AVAILABLE RECORDS Block Start

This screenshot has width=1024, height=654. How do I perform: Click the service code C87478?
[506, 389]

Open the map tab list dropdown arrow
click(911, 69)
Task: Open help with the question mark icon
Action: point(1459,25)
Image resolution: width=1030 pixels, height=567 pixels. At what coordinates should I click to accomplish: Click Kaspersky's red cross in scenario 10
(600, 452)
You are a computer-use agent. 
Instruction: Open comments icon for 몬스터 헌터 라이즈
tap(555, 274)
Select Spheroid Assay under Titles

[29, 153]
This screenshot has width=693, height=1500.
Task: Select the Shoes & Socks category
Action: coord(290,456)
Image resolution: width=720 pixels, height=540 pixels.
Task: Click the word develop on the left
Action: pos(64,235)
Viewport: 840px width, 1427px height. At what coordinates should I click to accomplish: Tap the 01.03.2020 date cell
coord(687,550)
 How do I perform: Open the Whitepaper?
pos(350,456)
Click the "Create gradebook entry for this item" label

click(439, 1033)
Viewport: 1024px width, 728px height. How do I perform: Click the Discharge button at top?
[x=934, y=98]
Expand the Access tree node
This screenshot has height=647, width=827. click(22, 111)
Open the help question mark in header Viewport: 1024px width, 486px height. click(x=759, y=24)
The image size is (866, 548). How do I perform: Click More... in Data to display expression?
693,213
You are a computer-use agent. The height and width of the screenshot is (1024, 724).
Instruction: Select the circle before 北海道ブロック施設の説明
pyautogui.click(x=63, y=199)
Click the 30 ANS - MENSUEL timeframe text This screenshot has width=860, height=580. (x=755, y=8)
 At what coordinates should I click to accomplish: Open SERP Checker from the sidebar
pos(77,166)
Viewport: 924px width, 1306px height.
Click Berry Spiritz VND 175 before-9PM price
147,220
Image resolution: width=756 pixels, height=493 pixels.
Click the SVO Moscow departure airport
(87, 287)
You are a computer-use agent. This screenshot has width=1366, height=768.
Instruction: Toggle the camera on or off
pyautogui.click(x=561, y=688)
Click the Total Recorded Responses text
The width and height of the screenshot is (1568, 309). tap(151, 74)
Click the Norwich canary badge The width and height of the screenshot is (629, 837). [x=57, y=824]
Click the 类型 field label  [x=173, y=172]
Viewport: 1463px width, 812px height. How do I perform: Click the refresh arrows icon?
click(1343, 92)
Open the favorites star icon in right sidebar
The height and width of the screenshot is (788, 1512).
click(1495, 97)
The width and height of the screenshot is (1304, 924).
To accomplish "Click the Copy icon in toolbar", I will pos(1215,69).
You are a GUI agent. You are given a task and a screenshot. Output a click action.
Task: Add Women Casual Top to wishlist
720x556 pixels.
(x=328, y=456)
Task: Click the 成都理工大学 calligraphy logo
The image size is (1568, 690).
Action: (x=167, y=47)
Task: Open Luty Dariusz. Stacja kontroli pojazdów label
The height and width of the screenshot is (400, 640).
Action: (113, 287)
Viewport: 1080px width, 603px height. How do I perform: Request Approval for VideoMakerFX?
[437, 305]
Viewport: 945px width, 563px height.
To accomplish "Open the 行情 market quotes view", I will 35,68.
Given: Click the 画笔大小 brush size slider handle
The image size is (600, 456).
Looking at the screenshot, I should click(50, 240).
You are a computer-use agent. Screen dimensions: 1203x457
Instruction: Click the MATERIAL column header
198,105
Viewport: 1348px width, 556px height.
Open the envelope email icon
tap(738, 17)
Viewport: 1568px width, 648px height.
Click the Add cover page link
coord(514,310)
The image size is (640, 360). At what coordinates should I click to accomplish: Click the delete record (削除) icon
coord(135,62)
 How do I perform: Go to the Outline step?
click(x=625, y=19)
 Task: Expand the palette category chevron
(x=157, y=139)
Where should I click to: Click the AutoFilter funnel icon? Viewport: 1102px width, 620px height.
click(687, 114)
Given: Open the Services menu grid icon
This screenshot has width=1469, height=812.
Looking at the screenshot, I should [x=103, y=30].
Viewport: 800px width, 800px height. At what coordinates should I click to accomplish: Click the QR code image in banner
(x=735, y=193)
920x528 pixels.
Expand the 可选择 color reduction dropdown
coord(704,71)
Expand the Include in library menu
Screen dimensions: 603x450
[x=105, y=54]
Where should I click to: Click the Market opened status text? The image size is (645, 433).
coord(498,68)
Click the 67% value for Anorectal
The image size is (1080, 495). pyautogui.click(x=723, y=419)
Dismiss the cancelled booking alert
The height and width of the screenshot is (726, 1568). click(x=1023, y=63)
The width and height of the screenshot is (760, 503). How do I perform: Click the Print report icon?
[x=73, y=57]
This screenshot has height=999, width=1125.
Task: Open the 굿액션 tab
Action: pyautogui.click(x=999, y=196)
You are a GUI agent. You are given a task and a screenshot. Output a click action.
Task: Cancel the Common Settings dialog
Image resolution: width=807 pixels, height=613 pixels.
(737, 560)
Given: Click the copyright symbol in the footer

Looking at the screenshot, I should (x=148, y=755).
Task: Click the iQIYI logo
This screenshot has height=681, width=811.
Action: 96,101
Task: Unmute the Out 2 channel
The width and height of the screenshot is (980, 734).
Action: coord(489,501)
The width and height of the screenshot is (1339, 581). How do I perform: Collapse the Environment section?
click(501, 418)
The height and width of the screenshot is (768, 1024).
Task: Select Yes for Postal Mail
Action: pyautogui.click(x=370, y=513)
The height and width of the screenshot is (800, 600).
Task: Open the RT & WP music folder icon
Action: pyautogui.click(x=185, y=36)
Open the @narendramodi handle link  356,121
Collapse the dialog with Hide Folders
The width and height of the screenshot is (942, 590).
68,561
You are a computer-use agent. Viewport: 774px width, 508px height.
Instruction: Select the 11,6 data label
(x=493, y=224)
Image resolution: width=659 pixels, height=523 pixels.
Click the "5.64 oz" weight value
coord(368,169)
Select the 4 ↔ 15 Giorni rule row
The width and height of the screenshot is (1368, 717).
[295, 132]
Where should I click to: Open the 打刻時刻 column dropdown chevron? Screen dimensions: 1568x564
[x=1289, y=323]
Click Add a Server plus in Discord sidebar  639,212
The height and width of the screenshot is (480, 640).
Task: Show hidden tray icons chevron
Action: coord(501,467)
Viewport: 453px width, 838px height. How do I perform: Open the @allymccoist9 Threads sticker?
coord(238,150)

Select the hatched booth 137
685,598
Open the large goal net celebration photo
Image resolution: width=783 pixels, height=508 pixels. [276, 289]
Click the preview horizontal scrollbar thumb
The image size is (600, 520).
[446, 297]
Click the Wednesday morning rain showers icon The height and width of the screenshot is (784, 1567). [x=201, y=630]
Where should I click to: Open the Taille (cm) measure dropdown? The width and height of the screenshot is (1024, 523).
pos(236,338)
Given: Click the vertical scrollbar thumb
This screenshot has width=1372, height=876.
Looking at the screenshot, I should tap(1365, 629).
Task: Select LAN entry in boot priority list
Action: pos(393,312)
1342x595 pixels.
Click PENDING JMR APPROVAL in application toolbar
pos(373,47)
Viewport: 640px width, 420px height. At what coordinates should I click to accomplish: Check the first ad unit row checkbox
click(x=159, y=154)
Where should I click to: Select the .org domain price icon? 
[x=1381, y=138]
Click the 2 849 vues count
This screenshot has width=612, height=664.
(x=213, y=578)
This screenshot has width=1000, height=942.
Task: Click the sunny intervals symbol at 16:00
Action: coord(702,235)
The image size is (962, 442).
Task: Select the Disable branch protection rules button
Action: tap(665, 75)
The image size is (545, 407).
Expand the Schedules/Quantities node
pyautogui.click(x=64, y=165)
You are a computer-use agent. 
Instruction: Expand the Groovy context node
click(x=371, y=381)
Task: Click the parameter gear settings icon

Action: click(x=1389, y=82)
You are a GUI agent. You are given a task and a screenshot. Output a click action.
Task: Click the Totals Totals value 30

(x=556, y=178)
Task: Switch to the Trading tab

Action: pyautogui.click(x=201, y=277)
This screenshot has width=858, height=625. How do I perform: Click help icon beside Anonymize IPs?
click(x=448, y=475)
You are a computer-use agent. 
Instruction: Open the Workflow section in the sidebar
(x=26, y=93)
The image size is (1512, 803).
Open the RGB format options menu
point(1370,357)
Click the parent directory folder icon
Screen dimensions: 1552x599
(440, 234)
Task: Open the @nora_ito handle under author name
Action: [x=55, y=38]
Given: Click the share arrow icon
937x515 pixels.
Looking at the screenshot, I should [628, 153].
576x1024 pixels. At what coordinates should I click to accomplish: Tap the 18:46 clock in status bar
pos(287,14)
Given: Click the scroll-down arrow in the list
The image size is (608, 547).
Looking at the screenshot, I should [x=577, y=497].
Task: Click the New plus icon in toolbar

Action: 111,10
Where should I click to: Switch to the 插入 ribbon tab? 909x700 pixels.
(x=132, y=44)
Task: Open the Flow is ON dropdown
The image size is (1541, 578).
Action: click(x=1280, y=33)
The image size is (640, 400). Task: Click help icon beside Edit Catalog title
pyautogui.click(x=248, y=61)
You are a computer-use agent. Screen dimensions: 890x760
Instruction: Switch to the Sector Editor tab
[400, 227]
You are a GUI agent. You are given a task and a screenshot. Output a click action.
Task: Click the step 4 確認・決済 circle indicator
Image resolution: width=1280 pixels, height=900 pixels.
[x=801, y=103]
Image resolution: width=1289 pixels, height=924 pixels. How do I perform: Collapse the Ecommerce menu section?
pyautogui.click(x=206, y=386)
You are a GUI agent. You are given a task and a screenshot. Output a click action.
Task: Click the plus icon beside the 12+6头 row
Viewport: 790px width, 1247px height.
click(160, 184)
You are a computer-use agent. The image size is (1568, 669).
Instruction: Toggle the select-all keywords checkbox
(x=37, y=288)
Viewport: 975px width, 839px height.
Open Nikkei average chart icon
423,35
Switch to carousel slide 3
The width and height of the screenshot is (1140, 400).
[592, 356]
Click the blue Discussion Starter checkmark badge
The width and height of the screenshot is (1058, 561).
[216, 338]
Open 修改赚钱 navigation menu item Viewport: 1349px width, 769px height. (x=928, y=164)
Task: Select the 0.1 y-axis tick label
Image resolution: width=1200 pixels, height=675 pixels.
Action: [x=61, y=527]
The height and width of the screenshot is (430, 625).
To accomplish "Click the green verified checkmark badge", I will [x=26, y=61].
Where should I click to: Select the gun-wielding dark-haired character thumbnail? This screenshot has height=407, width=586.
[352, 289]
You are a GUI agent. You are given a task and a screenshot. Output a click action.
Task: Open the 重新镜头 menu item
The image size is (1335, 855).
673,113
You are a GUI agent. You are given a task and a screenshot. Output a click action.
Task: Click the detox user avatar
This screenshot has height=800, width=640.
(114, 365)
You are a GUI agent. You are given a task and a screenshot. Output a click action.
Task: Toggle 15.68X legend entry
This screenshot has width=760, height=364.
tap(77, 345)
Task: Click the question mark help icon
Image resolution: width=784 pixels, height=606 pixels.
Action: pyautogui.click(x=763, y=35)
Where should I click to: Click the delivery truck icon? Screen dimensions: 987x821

AVAILABLE RECORDS Block End

§ WORK INSTRUCTION: Count the lines of the records that contain the word "computer". Give only the count.

§ RESPONSE TO THE TASK: 9